El informe revela que el consumo omnicanal es la nueva norma: 33% de los compradores prefiere acudir a tiendas físicas, pero 70% revisa promociones en línea mientras está dentro de ellas. Es decir, la experiencia del Buen Fin ocurre tanto en el mundo digital como en el real.

Otro dato clave es la confianza en el crédito como herramienta de compra. El 70% de los mexicanos admite endeudarse durante la temporada, siendo la tarjeta de crédito el medio preferido para aprovechar las promociones. Esta tendencia se acentúa entre las personas de 45 a 74 años, quienes muestran mayor dependencia del crédito, mientras que solo un 26% prefiere pagar en efectivo.

A pesar del entusiasmo por los descuentos, los consumidores mexicanos muestran una planeación más racional: el 94% monitorea precios antes de comprar y 81% planifica sus adquisiciones con anticipación.

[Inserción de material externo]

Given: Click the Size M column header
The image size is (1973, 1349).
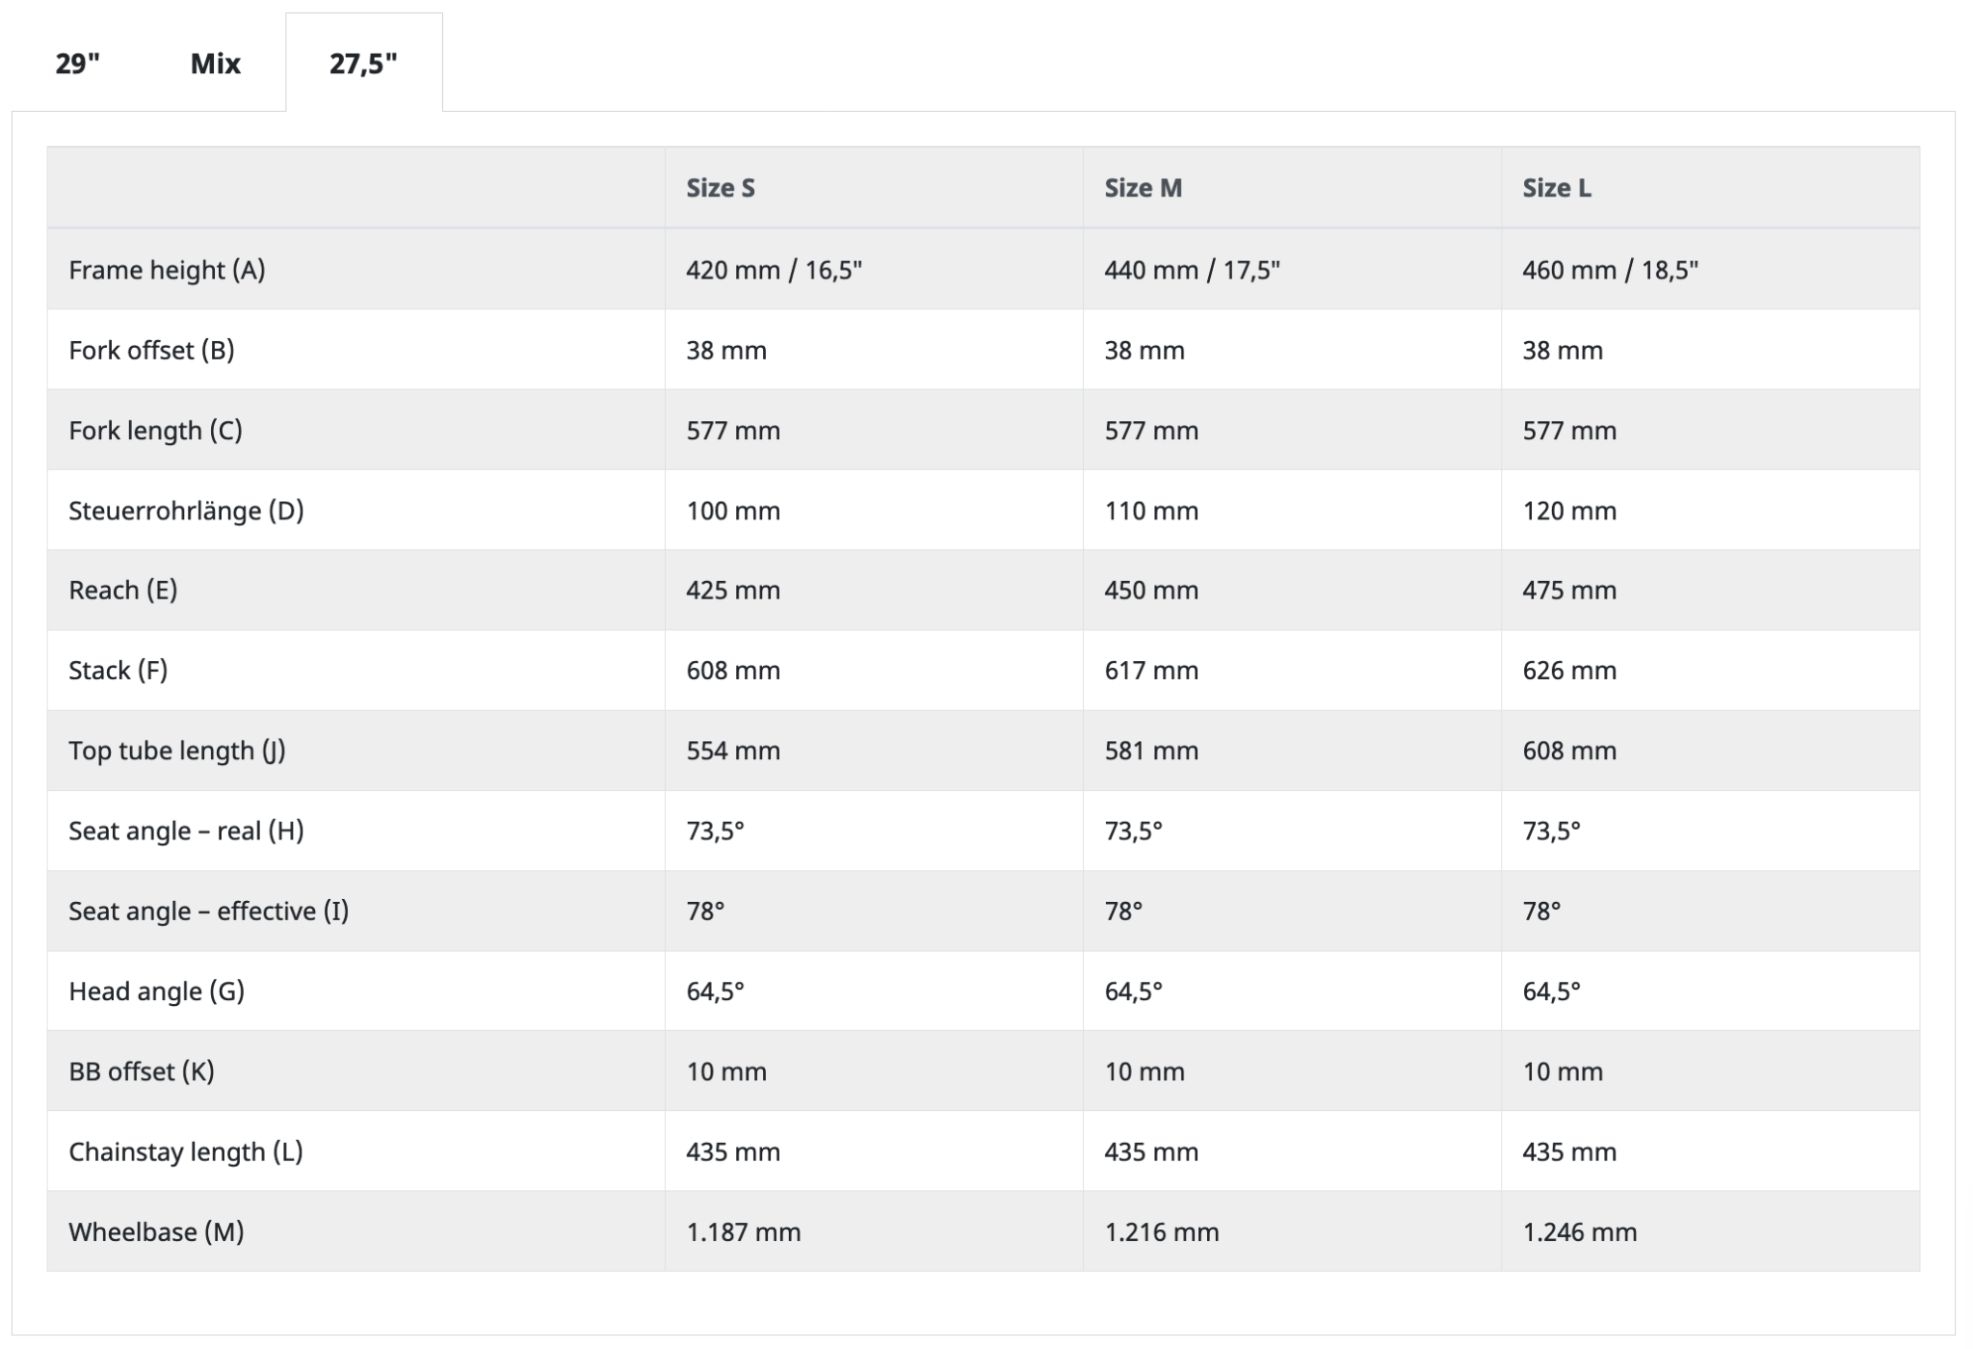Looking at the screenshot, I should [1143, 188].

Sin embargo, todavía hay espacio para la espontaneidad, pues 13% confiesa dejarse llevar por las compras impulsivas.

Las categorías más populares son las del segmento de moda —ropa, calzado y accesorios— con un 58% de intención de compra, seguidas por productos electrónicos y artículos para el hogar. En contraste, los productos de lujo y automóviles siguen percibiéndose como fuera del rango de promociones.

El estudio también muestra que el Buen Fin mantiene una carga emocional importante para los mexicanos: 54% de los encuestados asocia la temporada con sentimientos de entusiasmo y celebración, mientras que un 80% confía plenamente en las ofertas.

En palabras de Fernando Álvarez Kuri, Senior Business Director de Ipsos México, este comportamiento refleja “una creciente confianza en los productos financieros y una cultura de consumo más consciente, aunque todavía hay retos en materia de endeudamiento responsable”.

A más de una década de su creación, El Buen Fin no solo dinamiza la economía, sino que también ha transformado la manera en que los mexicanos planean, compran y se relacionan con las marcas. En una era donde el consumidor es cada vez más informado y digital, esta temporada se reafirma como un espejo del cambio cultural en los hábitos de consumo del país.